Ah, great list of "societies" who thrive on telling grasping politicians what they want to hear in return for research grants.
Can you refer me to a study done by any of these groups in the 1990's that accurately predicted the temperature drop we have experienced over the last decade?
You are sooooo lucky. I wish *I* was smarter than the bulk of all climate scientists everywhere.
You made one small error, though... and by "small," I mean big. There's no "temperature drop over the last decade." 1998-2007 is the hottest decade on record. The trend was interrupted last year by La Nina in the Pacific Ocean. As a result, temperatures have plunged all the way down to the late-90s statistics that sparked worldwide concern.

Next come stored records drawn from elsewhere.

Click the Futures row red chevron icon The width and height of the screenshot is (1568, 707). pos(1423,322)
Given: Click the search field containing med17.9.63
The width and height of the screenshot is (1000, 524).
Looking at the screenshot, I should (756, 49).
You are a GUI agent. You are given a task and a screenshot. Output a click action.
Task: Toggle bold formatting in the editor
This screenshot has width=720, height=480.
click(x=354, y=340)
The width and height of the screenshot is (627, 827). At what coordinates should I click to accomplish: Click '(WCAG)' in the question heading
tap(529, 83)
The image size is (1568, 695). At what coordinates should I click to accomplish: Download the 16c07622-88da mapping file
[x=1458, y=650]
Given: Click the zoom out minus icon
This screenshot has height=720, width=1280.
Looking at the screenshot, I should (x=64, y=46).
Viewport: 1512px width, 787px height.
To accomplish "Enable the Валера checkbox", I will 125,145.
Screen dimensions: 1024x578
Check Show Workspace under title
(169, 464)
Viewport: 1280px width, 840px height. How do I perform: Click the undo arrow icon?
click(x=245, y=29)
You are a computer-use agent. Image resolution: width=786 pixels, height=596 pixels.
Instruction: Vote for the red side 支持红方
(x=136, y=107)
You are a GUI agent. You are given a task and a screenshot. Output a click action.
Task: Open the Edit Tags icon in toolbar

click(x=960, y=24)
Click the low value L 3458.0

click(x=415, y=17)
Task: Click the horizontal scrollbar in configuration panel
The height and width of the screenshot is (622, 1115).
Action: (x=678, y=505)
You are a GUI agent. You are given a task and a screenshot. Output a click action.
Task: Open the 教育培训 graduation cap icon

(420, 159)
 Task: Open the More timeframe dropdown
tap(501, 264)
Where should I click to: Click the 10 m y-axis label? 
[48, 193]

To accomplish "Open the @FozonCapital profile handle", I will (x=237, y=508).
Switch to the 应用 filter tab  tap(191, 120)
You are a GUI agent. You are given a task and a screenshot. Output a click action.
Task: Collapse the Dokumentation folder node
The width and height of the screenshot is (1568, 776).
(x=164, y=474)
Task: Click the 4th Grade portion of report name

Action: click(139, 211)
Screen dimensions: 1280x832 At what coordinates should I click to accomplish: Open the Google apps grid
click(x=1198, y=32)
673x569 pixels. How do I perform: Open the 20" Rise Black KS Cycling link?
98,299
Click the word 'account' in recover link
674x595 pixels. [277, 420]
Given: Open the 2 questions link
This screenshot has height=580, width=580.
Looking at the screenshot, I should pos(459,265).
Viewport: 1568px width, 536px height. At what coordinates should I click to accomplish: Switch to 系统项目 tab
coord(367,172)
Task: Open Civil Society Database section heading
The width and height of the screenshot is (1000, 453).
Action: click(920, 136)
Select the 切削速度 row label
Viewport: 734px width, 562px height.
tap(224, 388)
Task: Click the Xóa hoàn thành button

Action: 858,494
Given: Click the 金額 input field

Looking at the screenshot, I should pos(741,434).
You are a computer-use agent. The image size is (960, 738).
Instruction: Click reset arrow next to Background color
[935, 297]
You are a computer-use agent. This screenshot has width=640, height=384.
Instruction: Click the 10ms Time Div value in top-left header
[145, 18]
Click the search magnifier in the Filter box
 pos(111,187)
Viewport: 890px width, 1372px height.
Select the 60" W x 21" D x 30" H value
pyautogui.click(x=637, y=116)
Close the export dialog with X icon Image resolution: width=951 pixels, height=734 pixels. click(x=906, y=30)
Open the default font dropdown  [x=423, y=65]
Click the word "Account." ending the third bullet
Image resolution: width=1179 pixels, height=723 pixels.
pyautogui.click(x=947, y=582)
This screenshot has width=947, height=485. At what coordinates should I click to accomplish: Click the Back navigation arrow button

Since you put such great stock in recent fluctuations, you'll surely want to know that the average ocean surface temperature reached its all-time high in June 2009, which I hope we can agree is part of the last decade. (Oceanic records have been kept since 1880.) Four weeks later, July 2009 represented one of the highest single-month temperature jumps since global satellite measurements began in 1978.
Precisely 98.7092743362719% of scientists warn that we can't base sweeping conclusions on such short-term ebbs or surges... although they're suspiciously silent on the controversy of October snowfall in Trenton. Or at least that's what those lab coat-wearing suckup societies tell the "grasping politicians." And distrusting them makes total sense. As we know, politicians always embrace elitism, and do the opposite of what corporate interests would prefer.
Ah, so it's getting hotter. Please refer me to legitimate data source that hasn't been scrubbed.
Mmmm, you can just smell the scrupulous sincerity behind Bram's unfeigned willingness to be convinced.
But you gotta love the "let's bargain" premise. In science, it's not the responsibility of the 99% to convince the 1%.
How about this rhetorical counteroffer, Professor? Anything you say is guaranteed to be a pack of one-sided lies, and any sham source you cite is a rat's nest of rightwing payola. Now, I'll entertain any evidence you care to provide.
(As a climate change denier, ever get the feeling that you're a polar bear, and the world is a melting iceberg?)